Foi na companhia de uma bocoió apaixonante e brasiliense (que contradição!
ahaha) que no subsolo de uma sala, revirando pedaços de pano, encontrei o
macacão que há anos o inconsciente me veste nos cenários absurdos de vivência
plena. Era branco, como a aura carregada a cada passo e centímetro de leveza.
Nem o tamanho acima do normal, (grande, extragrande, sei lá), muito menos a
imagem de bozo magro seriam capazer de desmotivar o apego.
Mas não nego que a dúvida que me acometeu. Era branco ou creme? Talvez meio
encardido. ahaha. Sem delongas, levei-o à lavanderia de casa. Agora no guarda-roupa
o bonito espera ansioso chegar o dia da coragem em vestir indumentária vintage.
O elemento amarelo, encontrado no mesmo dia, quando saíamos do brechó, era um pouco maior para ser
guardado em casa. Um fusca quase verde-banana surpreendeu-nos, eu e a bocoió,
na volta pra casa. Descobrimos em oficina logo em frente que o dono queria mais
do que pensei em pagar naquele dia. Ano 77, até bem conservado, o fusca amarelo
ficou lá, à mercê do primeiro amante.
Foi bem rápida a conversa com o dono. Achei engraçado o desapego à iguaria,
ganhada de algum ex-funcionário público, ou estrangeiro de embaixada qualquer?

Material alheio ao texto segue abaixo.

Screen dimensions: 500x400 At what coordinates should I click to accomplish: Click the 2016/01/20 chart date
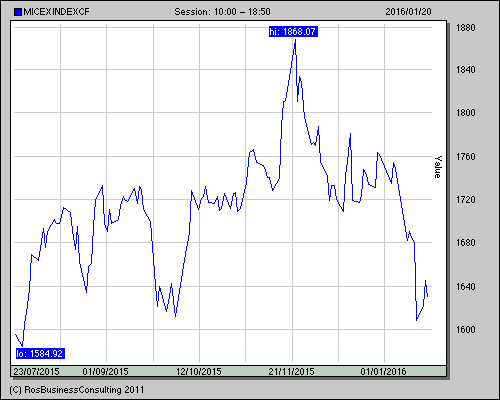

Agora não lembro (e olha que no quadrado federal é só o que tem).
O diálogo não demorou muito, afinal, não podia levá-lo a casa e a correria do dia clamava pelo retorno. Mas fica registrada aqui a insistente vontade.

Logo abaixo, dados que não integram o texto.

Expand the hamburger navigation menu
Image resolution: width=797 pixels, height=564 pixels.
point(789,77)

Seria mesmo engraçado andar com os amigos em coisa tão minúscula e
espalhafatosa. E isso porque desde cedo
tive contato com carro tão odiado. Até hoje posso ouvir as lamúrias de quem não
gostava do dito cujo. Puxo na memórias frases de medo e descrédito de quem
não podia sonhar com o dia em que precisasse de carro tão desvantajoso.
E, bem, fico rindo sozinho. Era aquele carro que queria, não pra mim – deste
mundo não quero nada permanentemente. O desejo foi apenas de ver em todos os
espelhos a brotar em tetos e laterais, imagens risonhas de quem passasse por
nós e, especialmente, de quem ali dentro partilharia imagens engraçadas do
fusquinha de 77. Amigos, eu, fusca, uma coisa só - toda colorida e engraçada.